The major problem with Carl Icahn’s proxy fight to take over Yahoo has always been that he offered no remedy for the company’s ills and the shareholders’ discontent other than selling part or all of it to Microsoft and it was not clear that Microsoft would play. That doubt was dispelled today when Icahn issued an open letter to Yahoo shareholders saying that Microsoft was still willing to talk, but had concluded that it was impossible to reach an agreement with the current board and Microsoft confirmed it:
Despite working since January 31 of this year, as well as in the early part of last year, we have never been able to reach an agreement in a timely way on acceptable terms with the current management and Board of Directors at Yahoo!. We have concluded that we cannot reach an agreement with them. We confirm, however, that after the shareholder election Microsoft would be interested in discussing with a new board a major transaction with Yahoo!, such as either a transaction to purchase the “Search” function with large financial guarantees or, in the alternative, purchasing the whole company.

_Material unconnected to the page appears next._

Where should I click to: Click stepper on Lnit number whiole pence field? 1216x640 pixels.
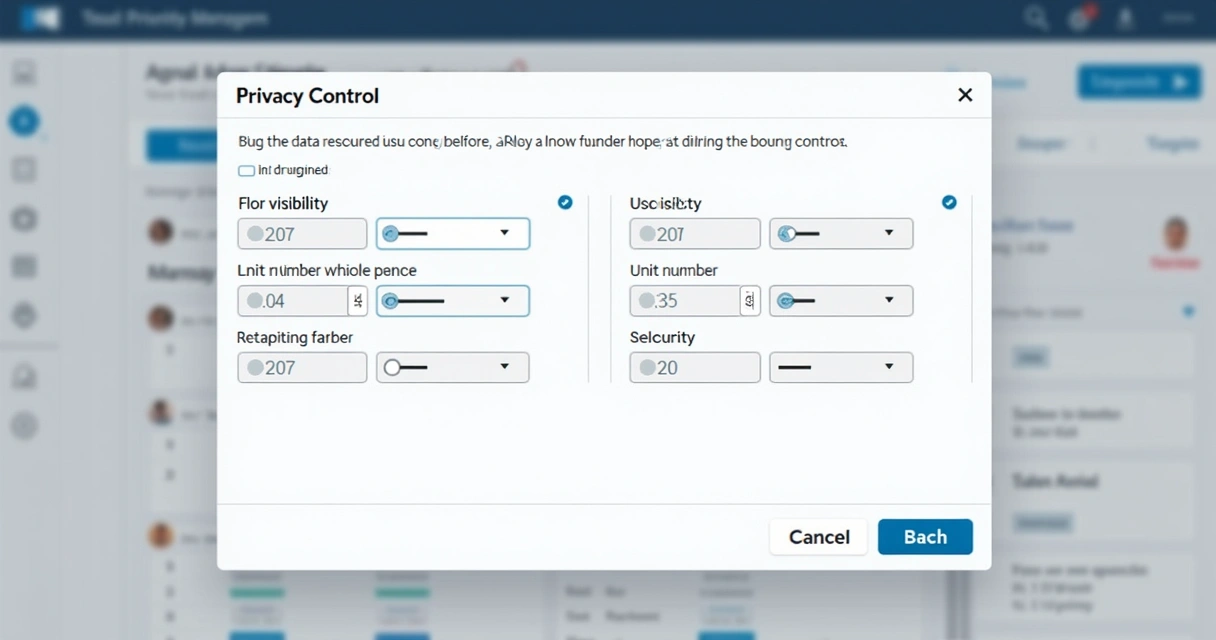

As Mr. Icahn notes in his statement today, it would be premature to discuss at this time important details such as the price or other terms of a possible transaction.
While of course there can be no assurance of a future transaction, we will be prepared to enter into discussions immediately after Yahoo!’s shareholder meeting if a new board is elected.
One has to observe that holding a one bidder auction is hardly the most effective way to realize full value for Yahoo and that is exactly what Icahn’s plan amounts to. The question then becomes whether Yahoo shareholders are so exasperated that even betting on that uncertain return seems like a good deal.